Das große Desaster: Die Sintflut
„Als aber der HERR sah, dass die Bosheit des Menschen sehr groß war auf der Erde und alles Trachten der Gedanken seines Herzens allezeit nur böse, da reute es den HERRN, dass er den Menschen gemacht hatte auf der Erde, und es betrübte ihn in seinem Herzen.“1.Mose 6,5-6
Man ist entsetzt über Kains Mord an seinem Bruder – doch dies war nur der Anfang des moralischen Niedergangs. Gott ignorierend, beschäftigten sich Kains Nachkommen mit Musik, Frauen und Waffen. Die Bosheit erreichte ein Übermaß als selbst die wenigen an Gott Glaubenden mit ihnen gemeinsame Sache machten. Das schmerzte Gott ins Herz hinein und er beschloss den Menschen von der Erde zu vertilgen. Aber Noah fand Gnade in Gottes Augen, weil er Gott treu war. Als Gott Noah dann mitteilte, dass eine große Flut über die Erde kommen würde, nahm dieser Gottes Ansage absolut ernst.
Ab sofort baute er mit Hochdruck und genau nach Gottes Bauanleitung am Rettungsschiff. Wie viele haben ihn wohl während des aufwändigen Baus des 133,5 m langen und 22,3 m breiten Holzkastens belächelt? Aber Noah ließ sich nicht beirren. Er wusste, wer ihm den Auftrag gegeben hatte.
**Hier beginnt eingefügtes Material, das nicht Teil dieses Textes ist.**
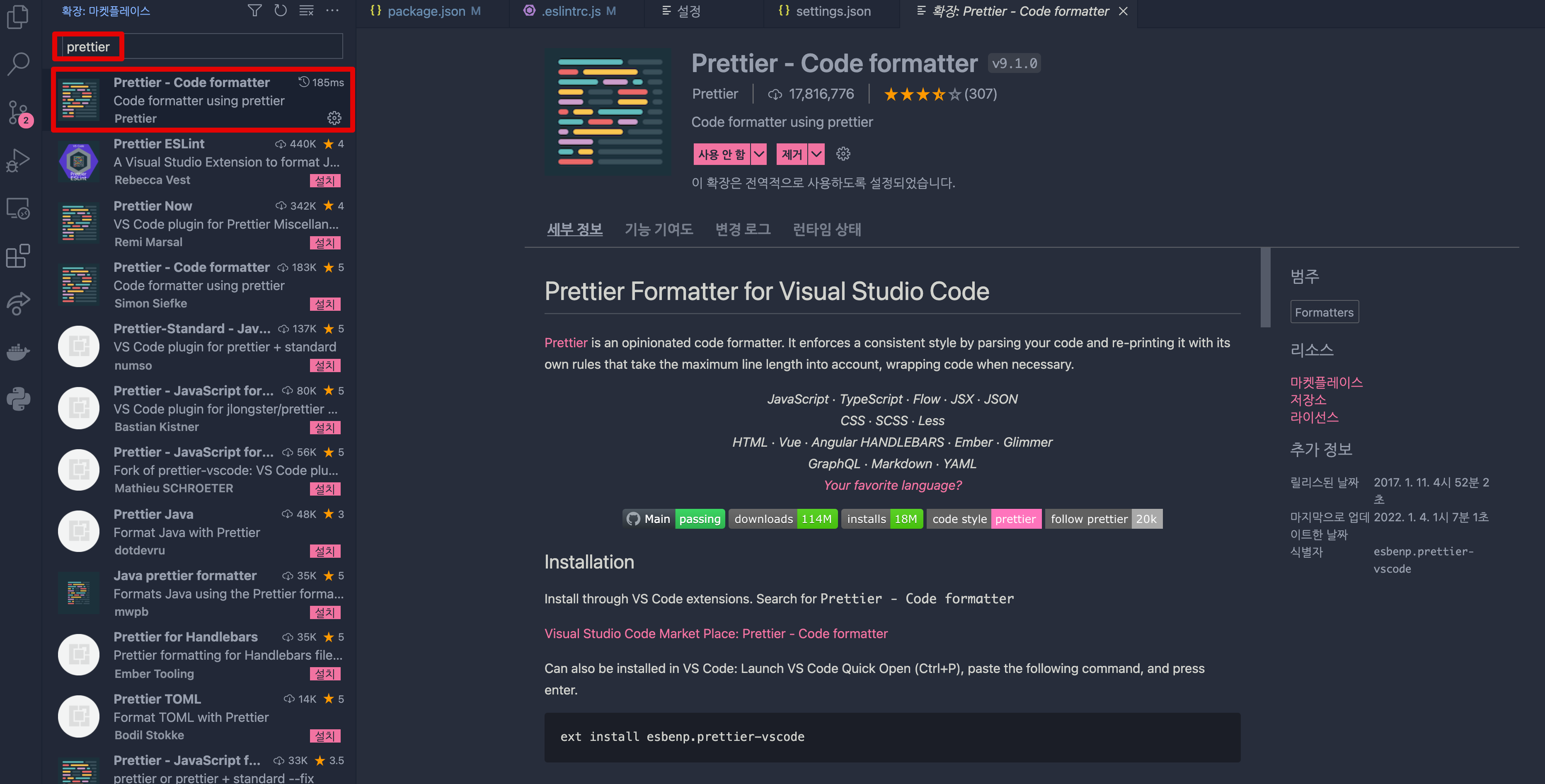Open the Explorer view in the activity bar
The width and height of the screenshot is (1545, 784).
pos(18,17)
Kaum war er fertig, begann es zu regnen und Noah brachte seine Familie und alle bedrohten Tierarten in Sicherheit. Und Gott schloss hinter ihnen zu. Vierzig Tage strömte das Wasser von oben und aus den Quellen, bis die Erde völlig bedeckt und alles Leben ausgelöscht war.
Als Noah nach 387 Tagen das Schiff verließ, hatte er sein Leben, das seiner Familie und das der Tierarten als Lohn für seine konzentrierte, ausdauernde Arbeit davongetragen. Sein Erfolgsgeheimnis: Er hatte Gott ernst genommen.